Patients with abdominopelvic trauma at our institution initially receive a CT scan of the abdomen and pelvis following a standard 70-s delay (portal venous phase), acquired from the dome of the liver to the greater trochanters. Delayed phase images (5 to 7-min post-injection of contrast, pyelographic phase) through the abdomen and pelvis are also acquired at the discretion of a radiology resident or attending, who evaluate the initial portal venous phase images at the CT scanner at the time of acquisition. Delayed phase imaging is obtained to assess for active vascular contrast extravasation from vascular injury and contained vascular injuries such as pseudoaneurysms or arteriovenous fistulas or collecting system injury and allows for more definitive characterization of hyperattenuating foci seen on earlier acquisitions.
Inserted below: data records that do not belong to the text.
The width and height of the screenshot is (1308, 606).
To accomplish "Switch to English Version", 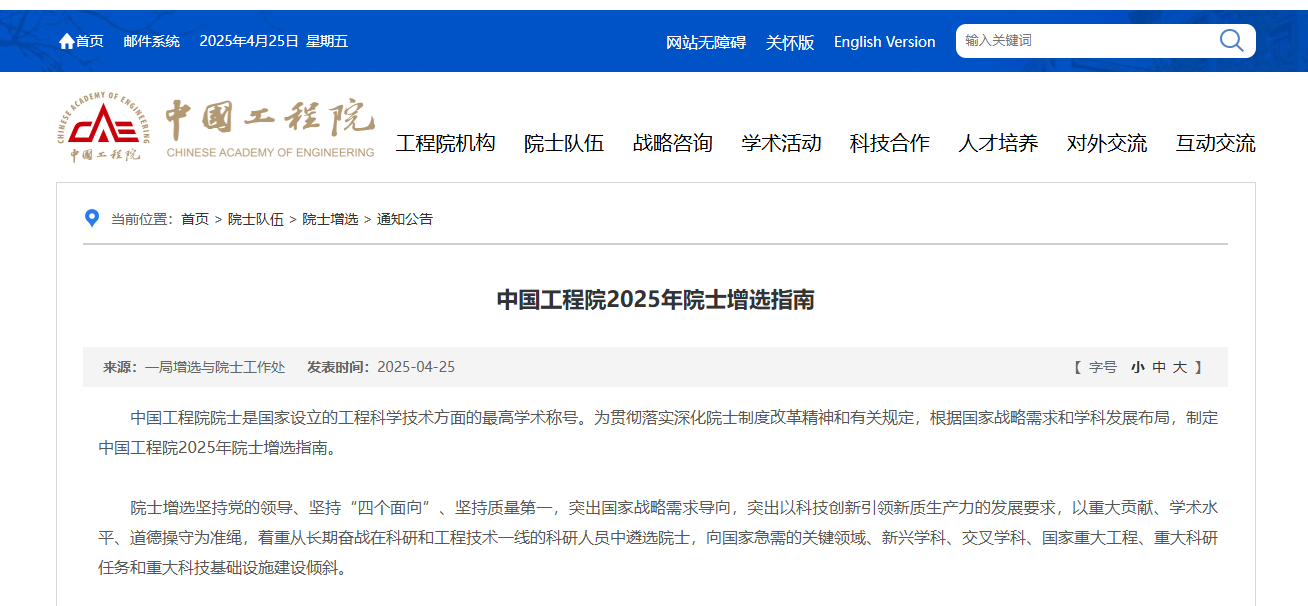I will point(884,42).
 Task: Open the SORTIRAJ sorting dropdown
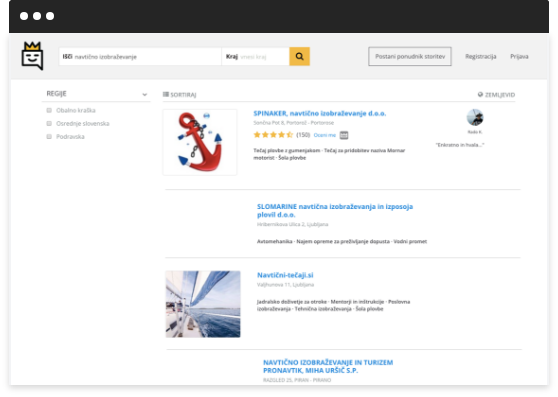[x=180, y=95]
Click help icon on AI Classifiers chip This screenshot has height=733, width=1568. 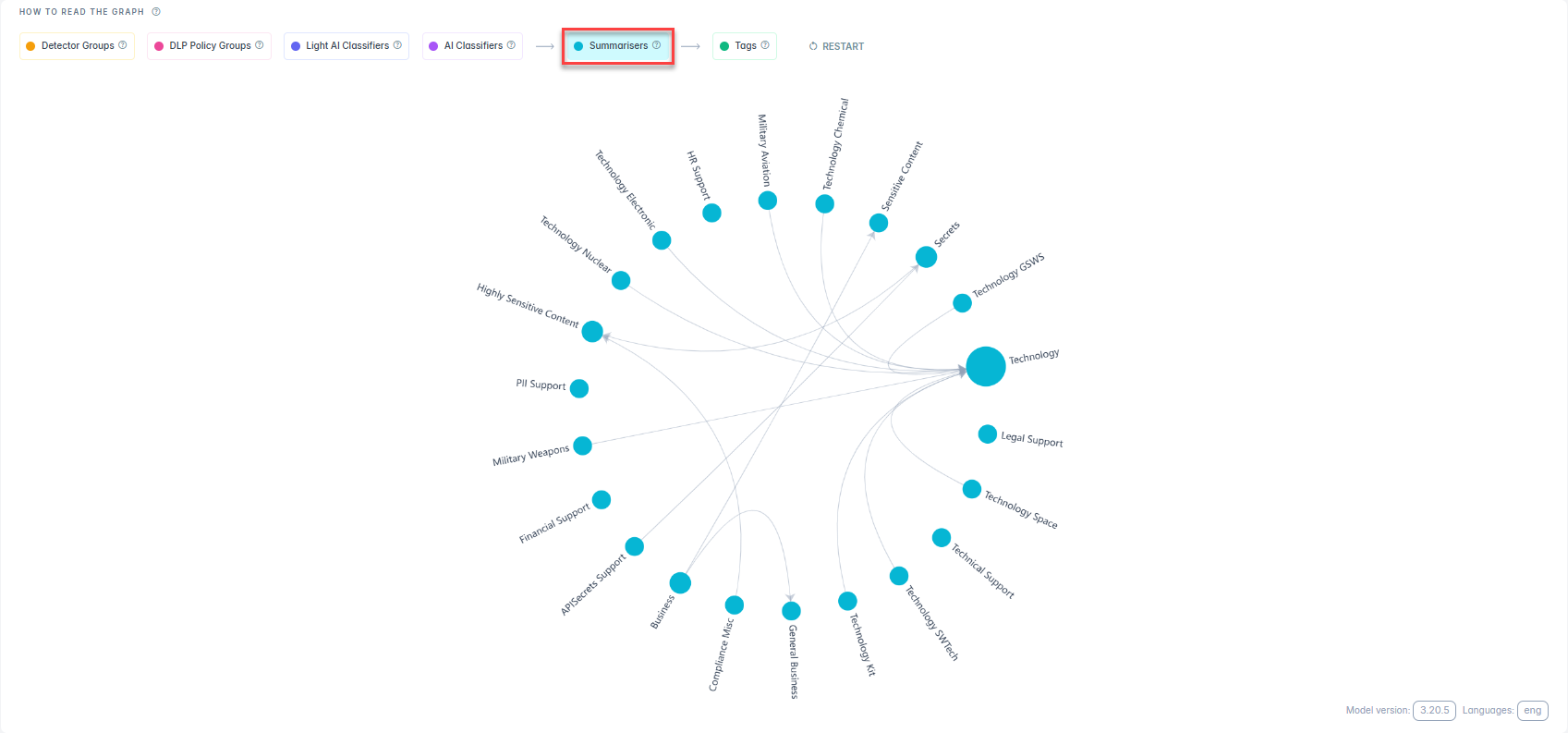(x=511, y=45)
All patients presenting with penetrating trauma receive both oral and rectal contrast, in addition to intravenous contrast, per our departmental protocol. Patients presenting with blunt trauma do not receive any form of enteric contrast.

Statistical analysis

Demographic characteristics, organ injury by CT imaging, and clinical parameters, available for all participants, are presented as frequency (percentage) for categorical data and mean ± standard deviation (SD) and median [interquartile ranges (IQR)] for continuous data.

Logistic regression models were employed to evaluate ICU admission, and crude and adjusted odds ratio (OR) with 95% confidence interval (95% CI) were computed. A negative binomial regression (NBM) model was fit to predict LOS by clinical and imaging factors. The NBM is the preferred model for skewed count data with overdispersion (mean and the variance are not equal), as is the case with our outcome data. Incident rate ratios (IRRs) were calculated with an IRR of >1 indicating an increase in LOS relative to its reference category. All analyses were two-sided, and p-values of less than 0.05 were considered statistically significant. All statistical computations were performed on SAS 9.1 system.

Results

Clinical and imaging characteristics

The initial query yielded 840 adult patients who underwent CT imaging for blunt or penetrating trauma from 1 January 2015 to 31 December 2015. From this cohort, 117 patients were excluded due to a combination of nondiagnostic exams or trauma outside of the chest, abdomen, or pelvis. Of these, an additional 162 patients were excluded due to a lack of hematocrit (2) or lactate (160) laboratory data in the first 24 h. After exclusions, 561 patients remained in the study, 72.7% male with a mean (STD) age of 39.1 (18.4) years. Five patients were excluded from the LOS analysis due to death during admission.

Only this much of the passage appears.